Opinion

Municipalities must shift focus from condolences to service delivery

Prof Edith Phaswana|Published

Prof Edith Phaswana

Image: Supplied

There is something deeply unsettling about the state of our municipalities. Increasingly, their public presence is defined not by roads repaired, water restored, or towns revitalised — but by images of officials visiting bereaved families, attending funerals, and posting messages of condolence on social media.

Let us be clear: empathy is not the problem. Compassion is a necessary attribute of leadership in any society that seeks to uphold human dignity. In African contexts, grounded in ubuntu, it is expected that leaders stand with communities in moments of grief. But when this becomes the dominant expression of leadership, we must pause and ask: what has happened to the work we elected them to do?
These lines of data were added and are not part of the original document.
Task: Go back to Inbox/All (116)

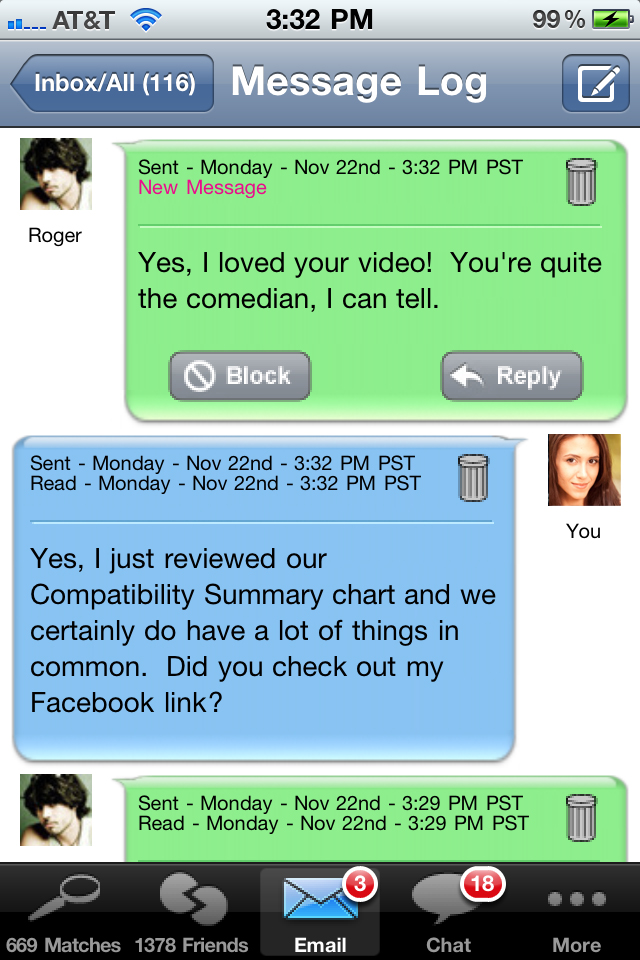Action: [x=113, y=83]
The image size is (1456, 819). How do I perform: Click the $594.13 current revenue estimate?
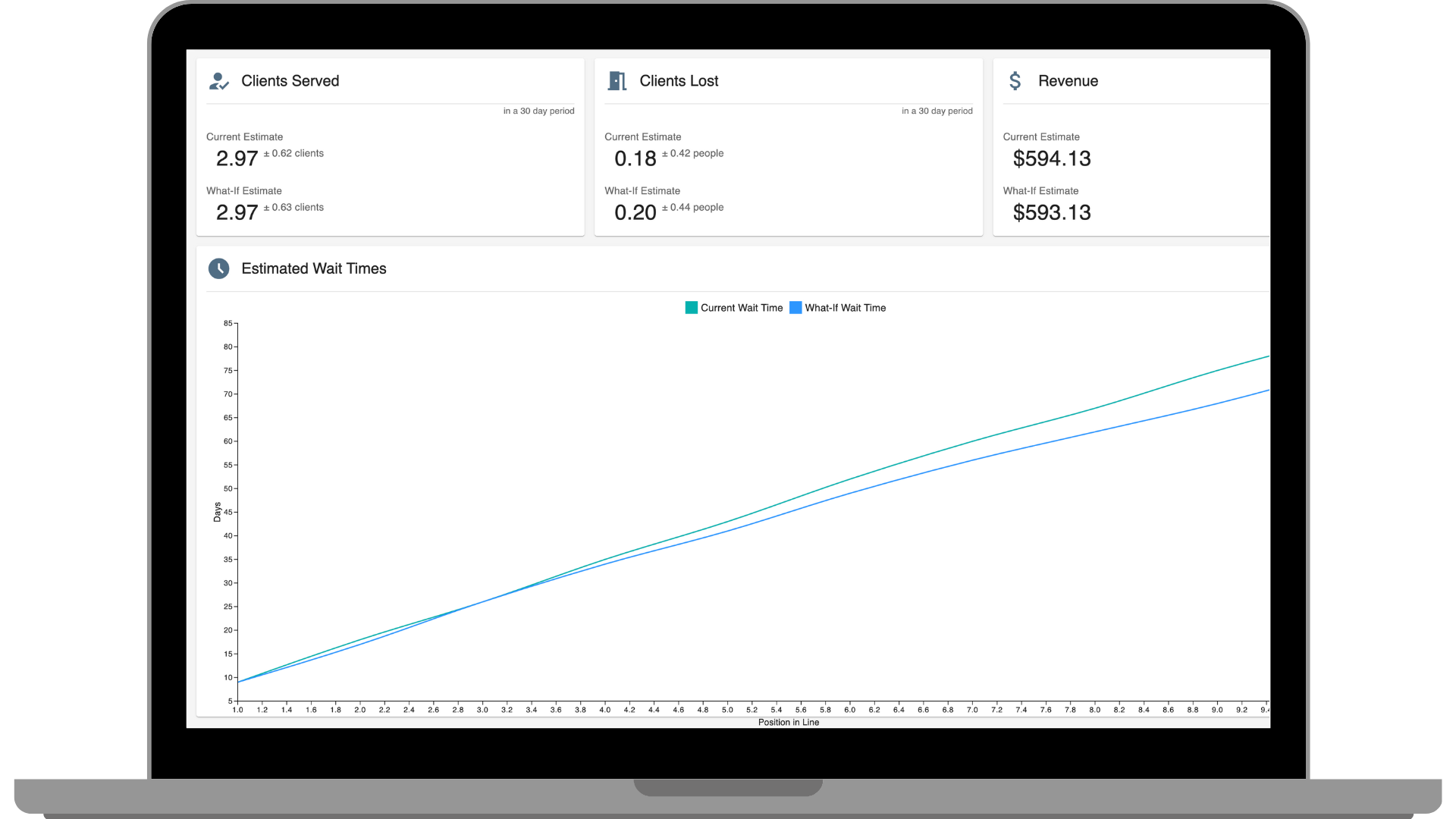pyautogui.click(x=1051, y=158)
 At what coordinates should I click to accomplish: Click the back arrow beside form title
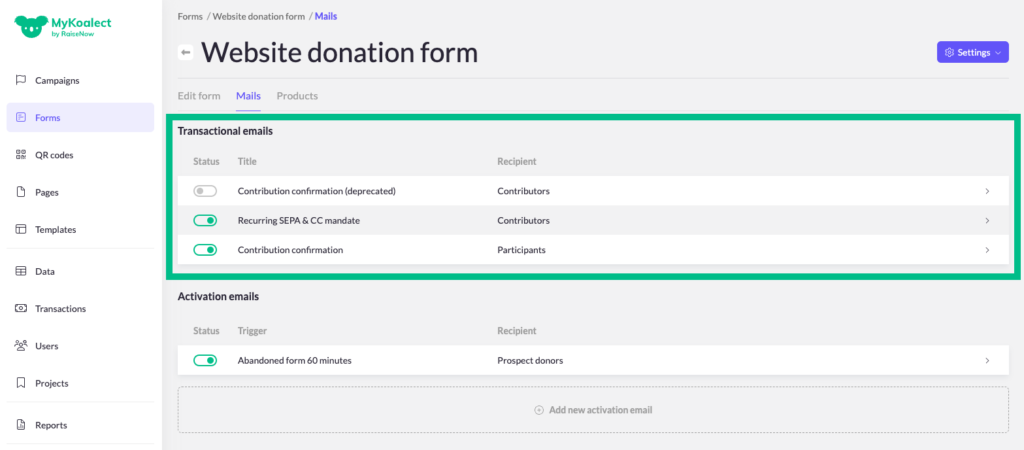click(185, 52)
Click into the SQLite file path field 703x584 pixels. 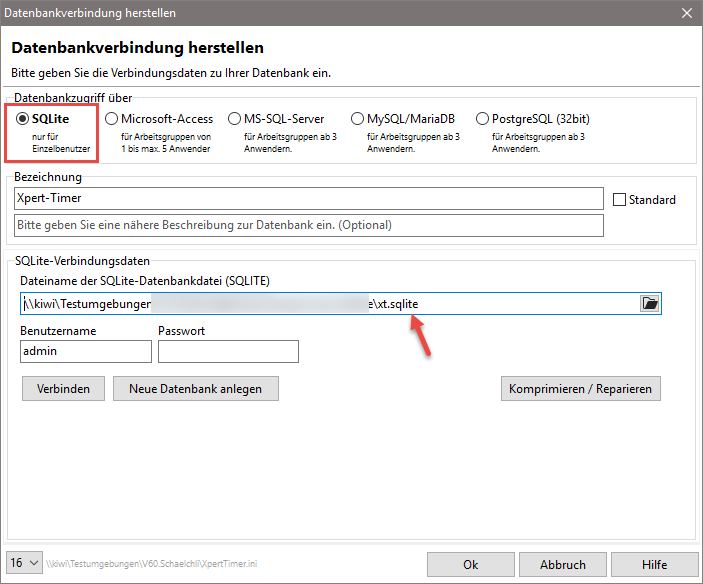coord(328,303)
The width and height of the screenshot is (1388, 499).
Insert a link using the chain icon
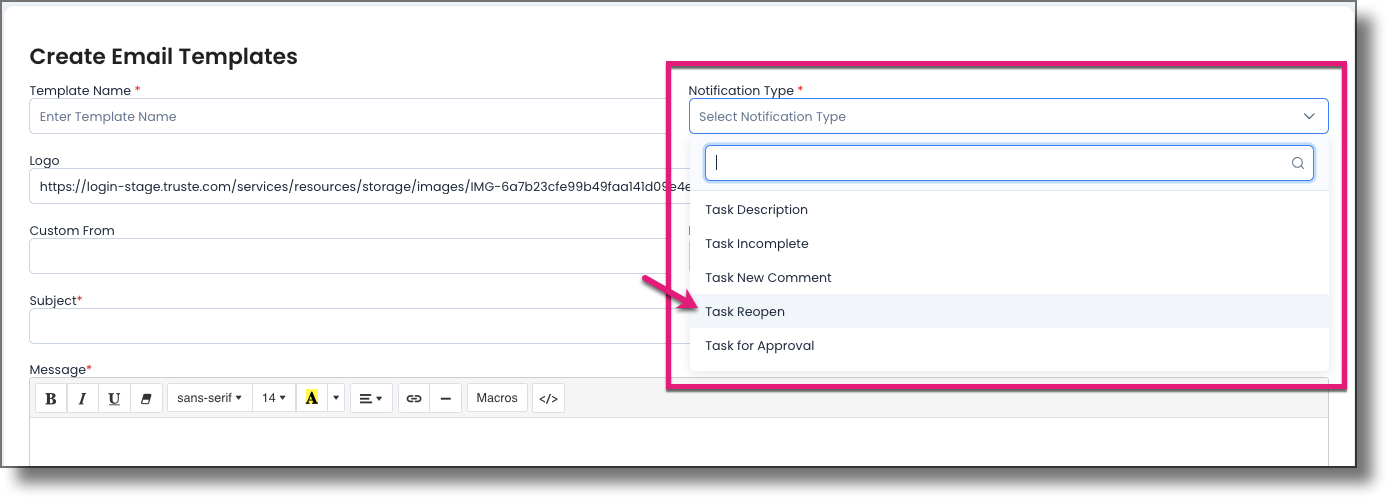(x=414, y=398)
Our municipalities are not funeral parlours. They are engines of service delivery.

Across the country, communities are grappling with pothole-ridden roads, erratic water supply, failing sanitation systems, and crumbling infrastructure. Towns that should be centres of human development are increasingly marked by neglect. Yet instead of seeing regular updates on infrastructure maintenance, service delivery plans, or measurable progress, we are inundated with curated images of condolence visits. This is not simply a communication failure — it reflects a deeper crisis of governance.
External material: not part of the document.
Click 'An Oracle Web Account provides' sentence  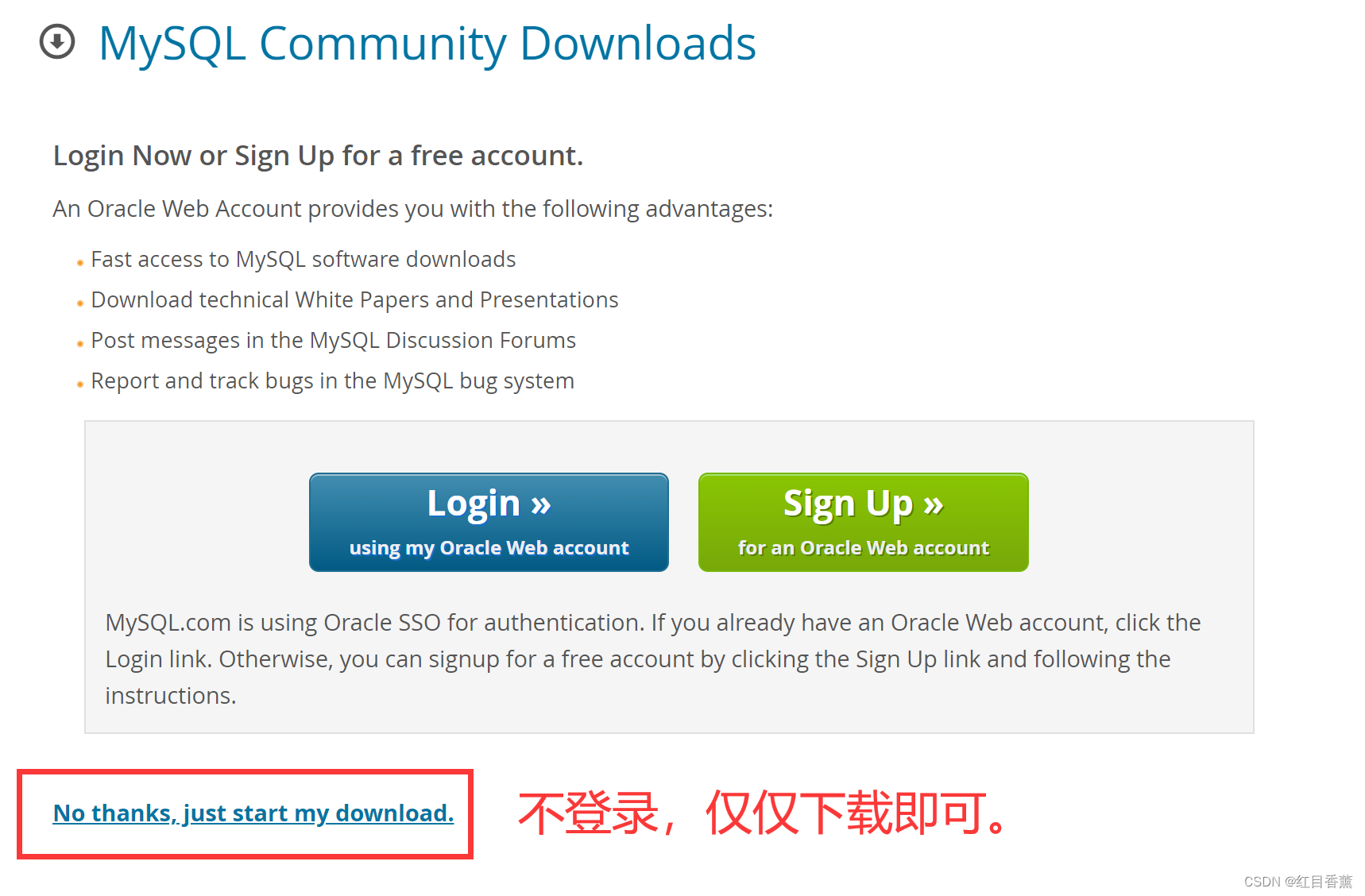pyautogui.click(x=413, y=209)
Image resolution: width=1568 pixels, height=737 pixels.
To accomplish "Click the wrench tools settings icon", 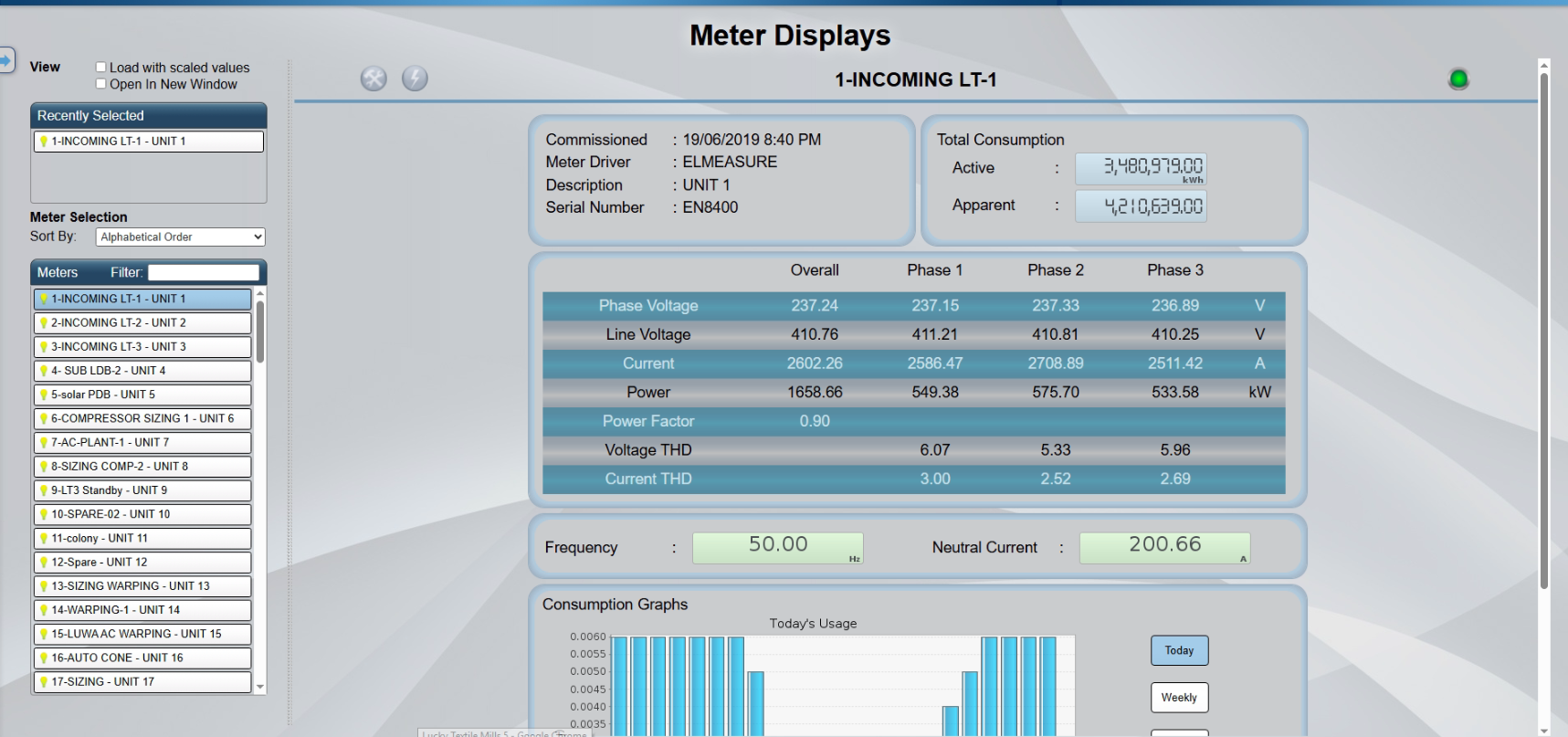I will tap(374, 79).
We are witnessing the rise of performative leadership, where visibility is prioritised over viability, and symbolism substitutes substance. Social media has amplified this tendency, rewarding presence rather than performance. It is easier to attend a funeral than to fix a water system. It is more immediate to post a condolence message than to navigate procurement systems, manage technical teams, and ensure that infrastructure projects are delivered on time and within budget.
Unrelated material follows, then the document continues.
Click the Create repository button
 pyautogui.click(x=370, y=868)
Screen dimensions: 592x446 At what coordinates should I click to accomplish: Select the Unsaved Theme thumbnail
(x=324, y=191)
But leadership is not meant to be easy — it is meant to be effective. Citizens do not pay rates and taxes for performance theatre. They pay for services. The social contract between municipalities and communities rests on a simple premise: public resources must translate into public good. When this contract is weakened, frustration is not only understandable — it is inevitable.

What we are observing is not merely inefficiency; it is institutional drift. The lines between political visibility and administrative responsibility have blurred. Leadership has become increasingly reactive rather than developmental, more focused on symbolic gestures than systemic outcomes.

This moment calls for a recalibration of priorities. We need municipalities that are both compassionate and competent. Leaders who can stand with grieving families, but who also stand firmly over broken systems until they are repaired. Empathy must not replace delivery — it must deepen it. True compassion is not only expressed in moments of loss; it is demonstrated in ensuring that communities have water before crisis, roads before accidents, and services before suffering.

Within the broader African governance project, this is not a trivial matter. Local government is the frontline of the developmental state. It is where the dignity of citizens is most tangibly realised — or most visibly undermined. When municipalities fail, the promise of democratic governance itself is called into question.

We must therefore demand a different kind of accountability. Let municipalities trend for the right reasons: for fixing infrastructure, for maintaining roads, for restoring water systems, and for building towns that reflect care for the living. Let communication reflect delivery, not distract from its absence.

Because at this rate, it feels as though the living are being forgotten. And no society can afford to normalise a condition where mourning becomes more visible than maintenance. The ethics of public service demand more.